● **Dataset extract**
_ _ _
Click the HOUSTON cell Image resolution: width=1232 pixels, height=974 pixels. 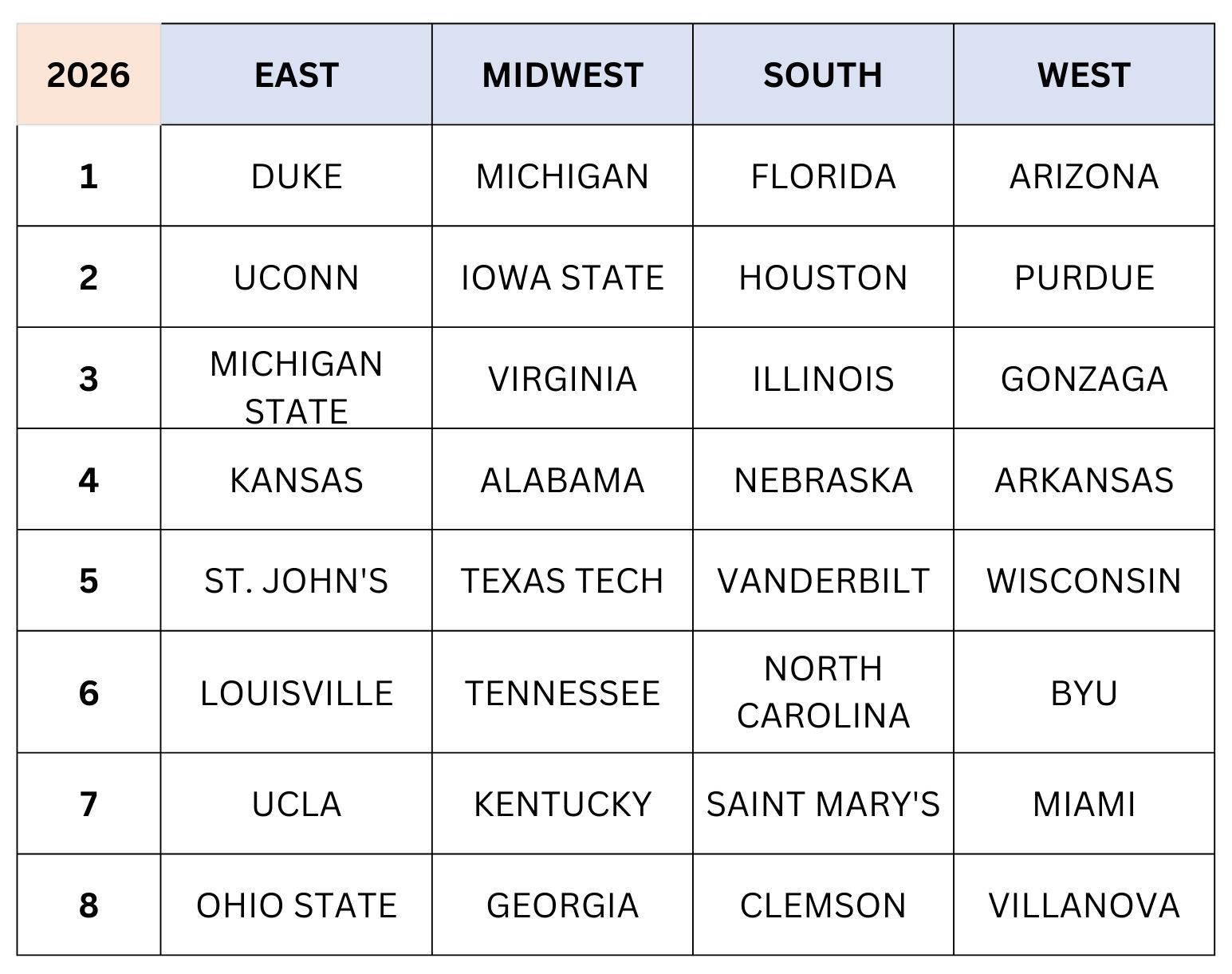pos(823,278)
_ _ _
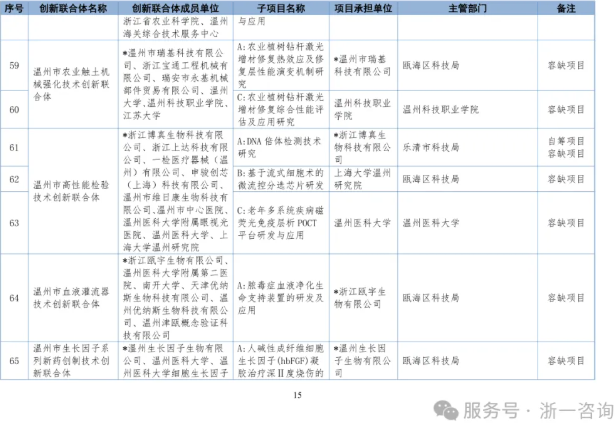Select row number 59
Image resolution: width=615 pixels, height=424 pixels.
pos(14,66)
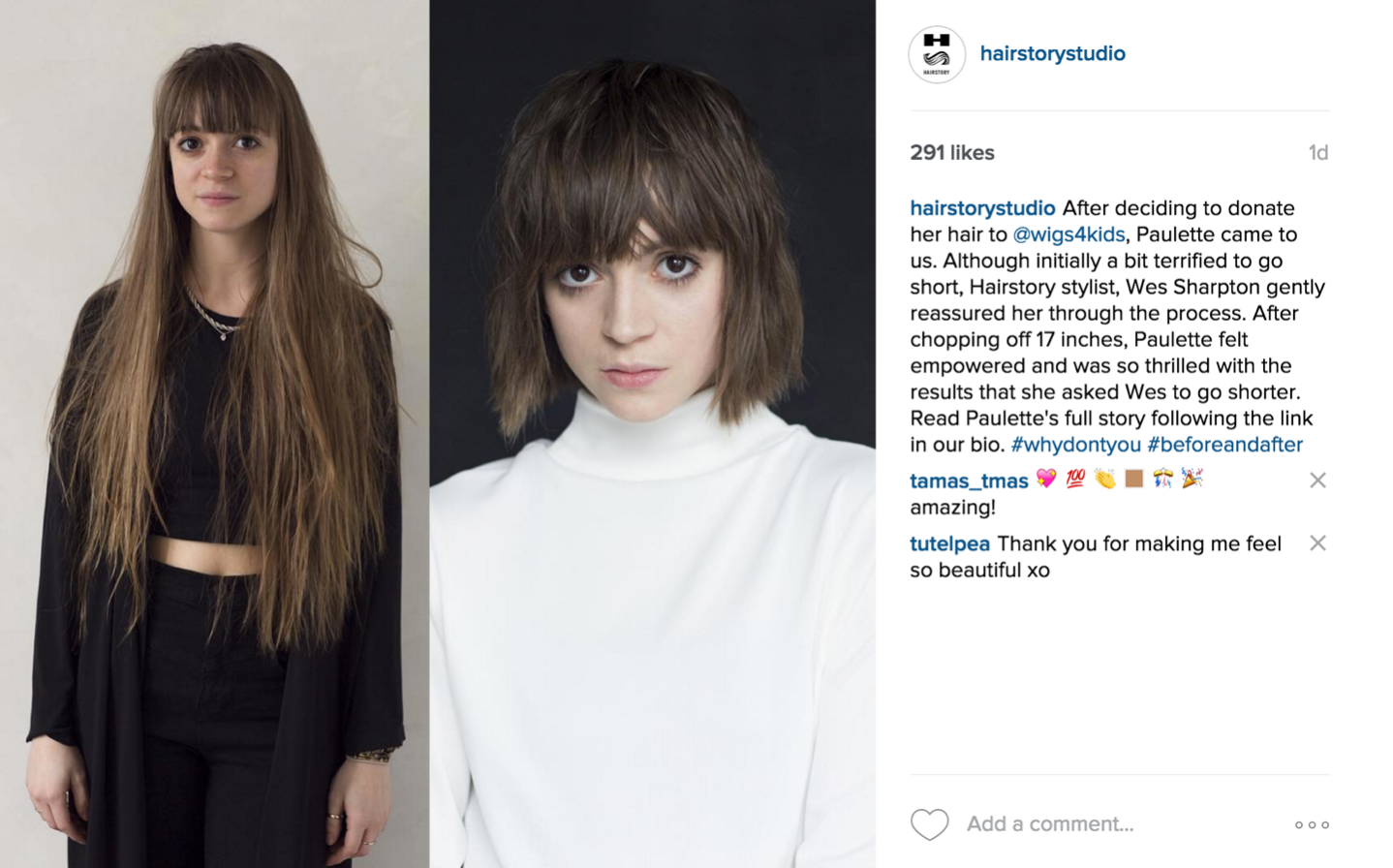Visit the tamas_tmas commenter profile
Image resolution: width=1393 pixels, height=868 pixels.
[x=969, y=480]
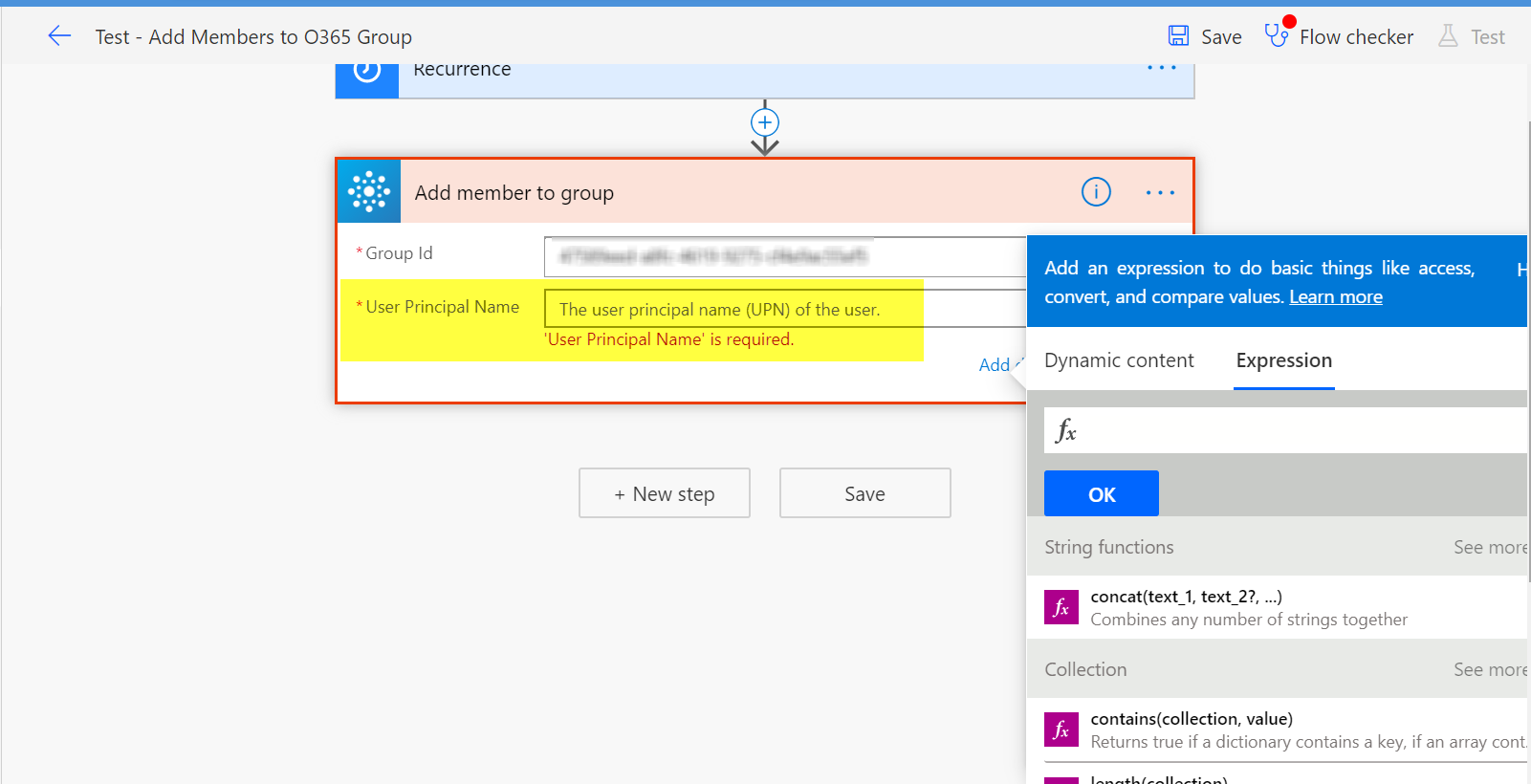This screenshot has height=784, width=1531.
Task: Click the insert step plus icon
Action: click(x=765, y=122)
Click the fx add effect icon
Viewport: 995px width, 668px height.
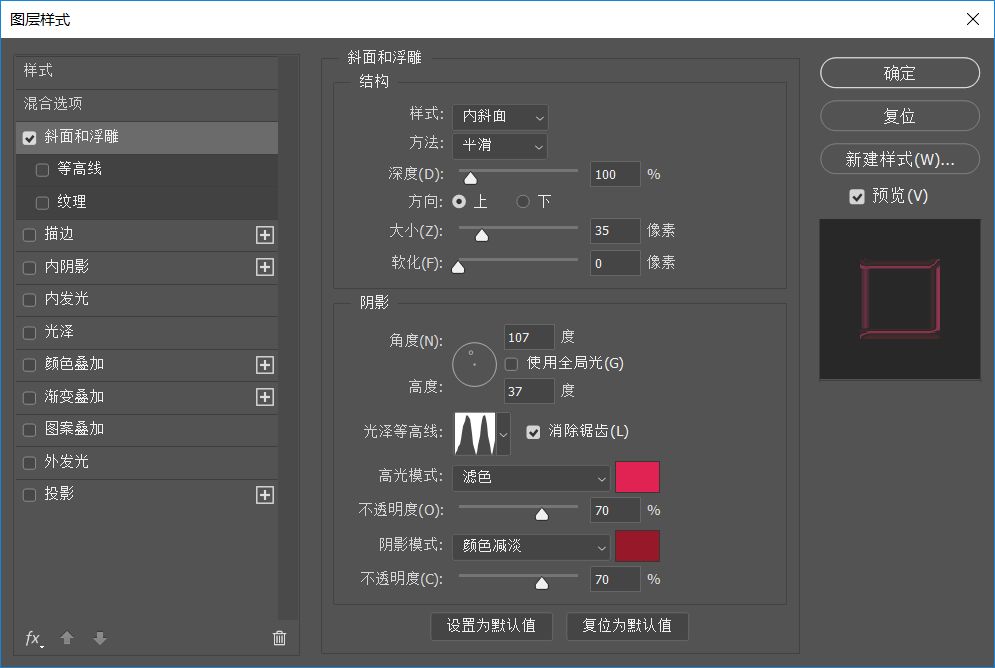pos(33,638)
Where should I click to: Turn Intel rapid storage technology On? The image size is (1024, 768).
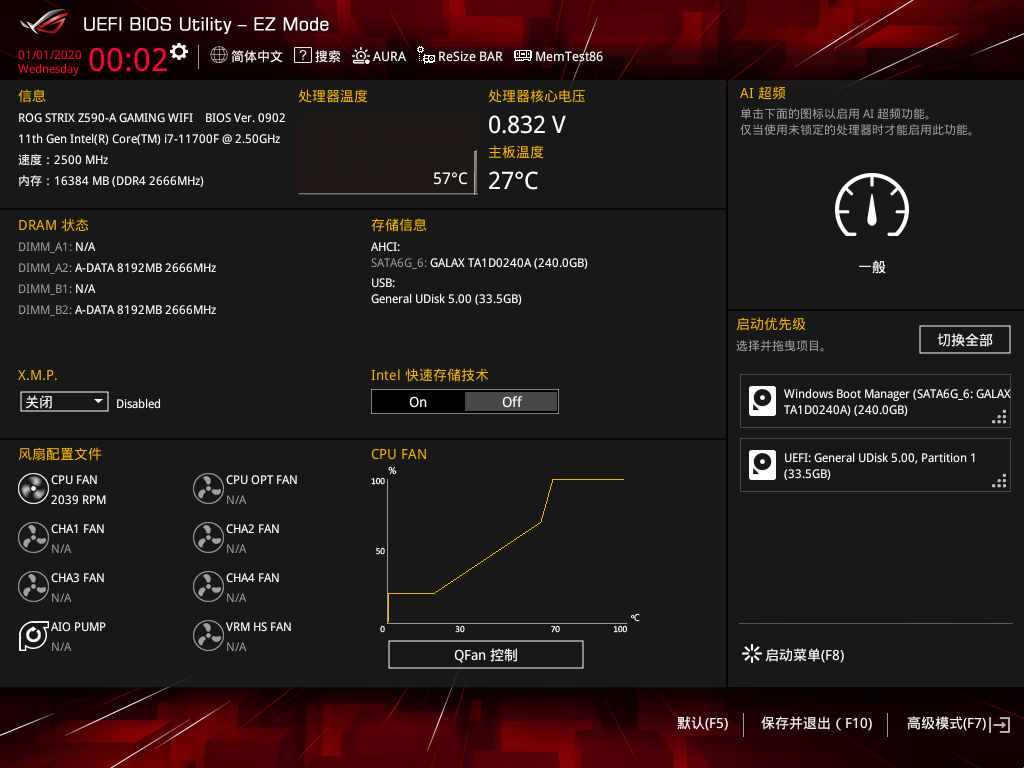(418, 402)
_ _ _
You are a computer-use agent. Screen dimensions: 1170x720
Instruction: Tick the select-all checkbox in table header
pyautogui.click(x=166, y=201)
_ _ _
Give as a numbered list the lines of the listing from the line with "Select row number 59" up to and including the line with "pos(33,638)", skipping blank lines and leaving out the pictures.

1. Select row number 59
2. Image resolution: width=615 pixels, height=424 pixels.
3. pos(14,66)
4. Visit the tamas_tmas commenter profile
5. Image resolution: width=1393 pixels, height=868 pixels.
6. [x=969, y=480]
7. This screenshot has height=784, width=1531.
8. Task: Click the insert step plus icon
9. Action: click(x=765, y=122)
10. Click the fx add effect icon
11. Viewport: 995px width, 668px height.
12. pos(33,638)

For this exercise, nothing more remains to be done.